[Request] Copy the entries word for word, everything from the line containing "You are a computer-use" down to the line containing "Where should I", both of those lines included.
___ Items ___
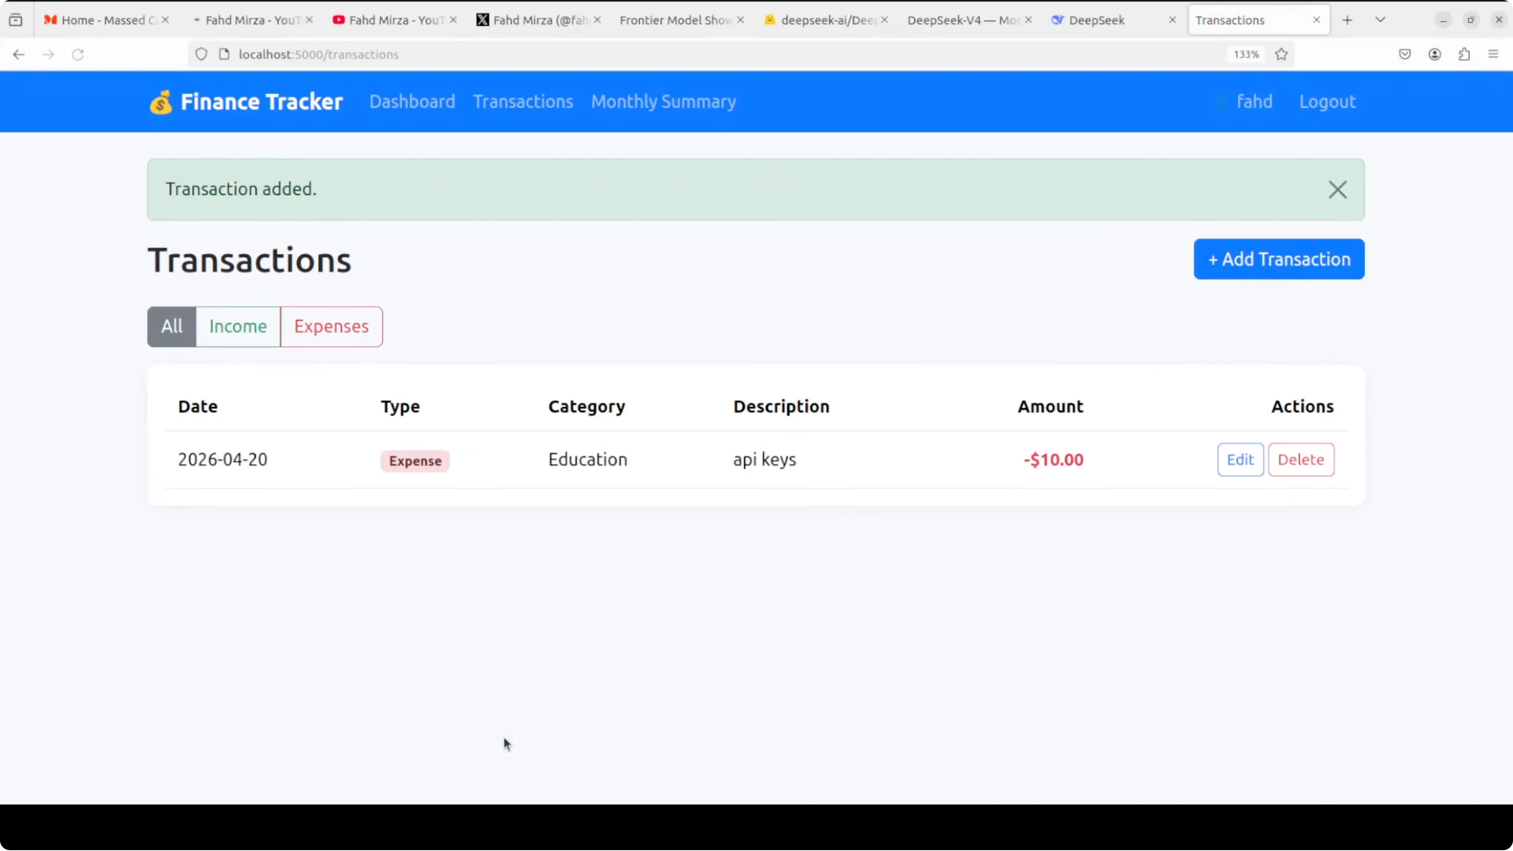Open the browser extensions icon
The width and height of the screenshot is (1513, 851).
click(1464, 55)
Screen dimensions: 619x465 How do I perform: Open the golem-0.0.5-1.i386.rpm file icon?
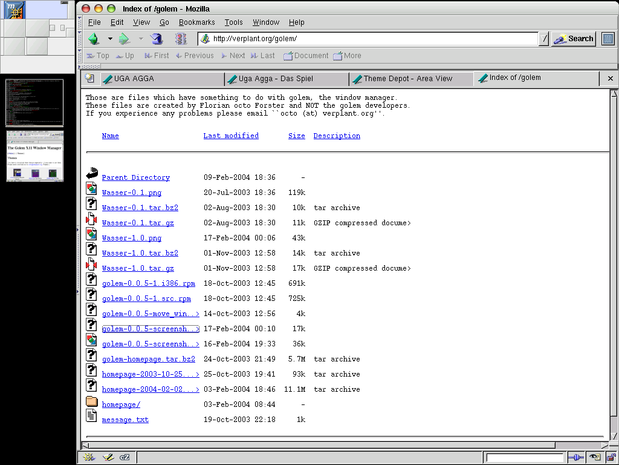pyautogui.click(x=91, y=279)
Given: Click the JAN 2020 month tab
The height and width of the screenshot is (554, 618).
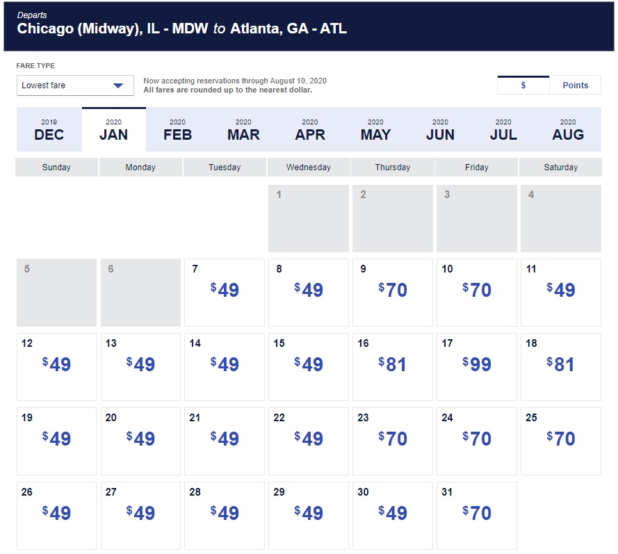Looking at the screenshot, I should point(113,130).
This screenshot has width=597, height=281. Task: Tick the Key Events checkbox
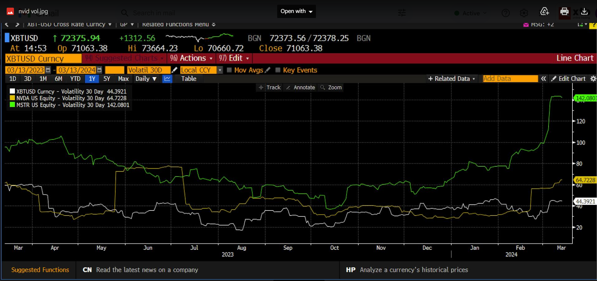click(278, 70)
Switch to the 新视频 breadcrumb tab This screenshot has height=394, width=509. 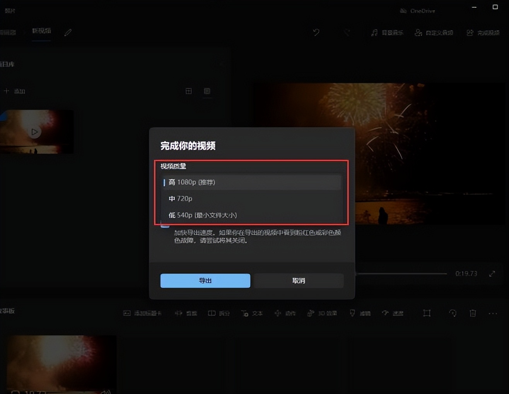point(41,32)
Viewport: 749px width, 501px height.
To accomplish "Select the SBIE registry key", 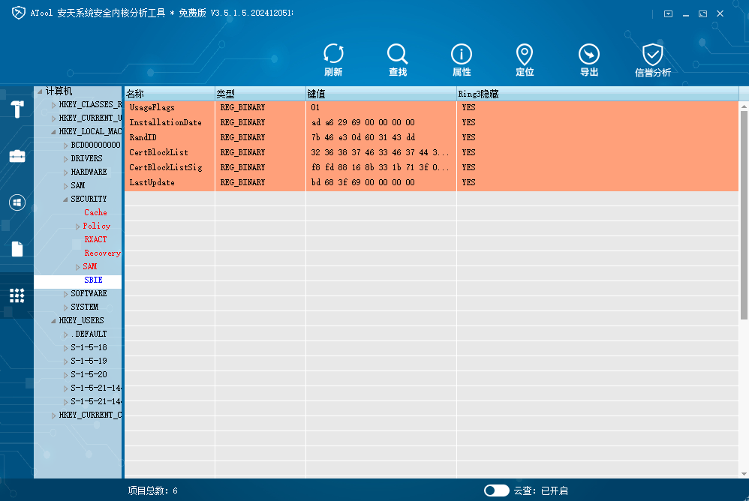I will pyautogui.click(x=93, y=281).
___
___ Items ___
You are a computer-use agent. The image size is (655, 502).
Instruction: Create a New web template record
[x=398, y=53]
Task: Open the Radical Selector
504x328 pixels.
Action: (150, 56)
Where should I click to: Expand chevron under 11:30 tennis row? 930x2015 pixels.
___
___ Items ___
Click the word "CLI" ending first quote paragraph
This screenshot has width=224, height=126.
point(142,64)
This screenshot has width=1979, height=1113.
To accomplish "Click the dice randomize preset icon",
___
[Response for this exercise]
You are a computer-use agent. The image size is (655, 502).
Instruction: Create a New web template record
[x=398, y=53]
Task: Open the Radical Selector
504x328 pixels.
Action: (150, 56)
Where should I click to: Expand chevron under 11:30 tennis row? 930x2015 pixels.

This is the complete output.